Hence the paradox of the Sanders case raised by Philippe Carles and Jean-Louis Comolli in their book Free Jazz, Black Power : to the deconstruction of the themes, signifying the radicality of the political aims of the “Free” scene, Sanders will oppose their development. His improvisations, back and forth between the possibilities offered by the alternately tenor or soprano saxophone, referred to the chant, building, probably without his knowledge, bridges with the world of rock music without ever really joining it. This mystical and spiritualist lyricism will have contributed to widening the circle of lovers of the “Free” genre, especially among a white audience. In 1969, in the middle of the “summer of love”, was released on the Impulse label! who had accompanied Coltrane in his last years, the album “Karma”. With its long deist leitmotif, “The creator has a master plan”, the album, which remains one of the most famous and accessible of the “free” genre, signals the spiritualist commitment of the saxophonist . Sanders will never depart from this syncretic belief in a single god who could very well have been that of the Christians, Jews, Muslims or Hindus gathered together.

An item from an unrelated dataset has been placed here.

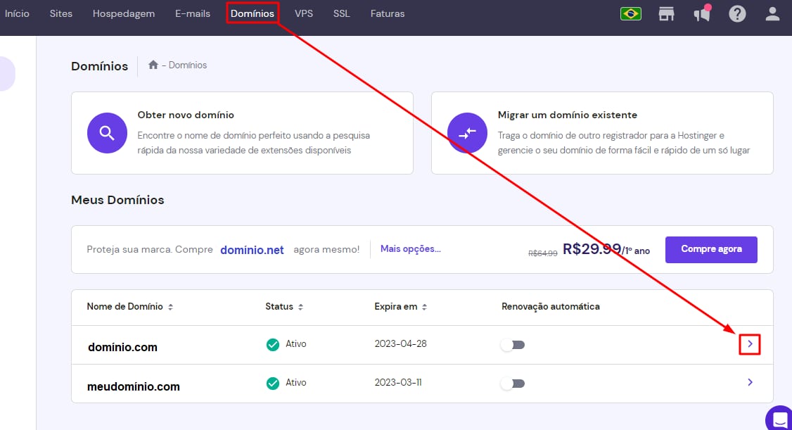This screenshot has height=430, width=792.
Task: Open the chat support bubble
Action: point(779,419)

The albums “Thembi”, “Black Unity”, “Summun, bukmun, umyun”, “Jewels of thought”, built on long improvisations inspired by African and Indian music where the hoarseness of the saxophone touches the shrillness, forge an immediately identifiable style. . Thereafter, Sanders will continue to cultivate his “free” garden, building a plethoric discography, as a leader or accompanist, of which we will retain “Journey to the One” and “Rejoice” recorded in the early 80s or “Africa” ​​in 1990. Despite a few trips to more conventional music, which will go as far as the binary rhythms of disco, Sanders will never let go of the cries and tears that speak of the secular anger of his people and formulate a spiritual quest. Regularly continuing to ignite stages around the world (we have seen this in recent years, in France, both at New Morning and at the Banlieue Bleues and Sons d’hiver festivals), the pharaoh periodically recorded inspired records. His latest opus, ‘Promises’, crafted in 2021 with electronic music composer Floating Points and the venerable London Symphonic Orchestra, has garnered unanimous critical acclaim and audience success which, albeit modest by music industry figures , has become rare in the jazz world.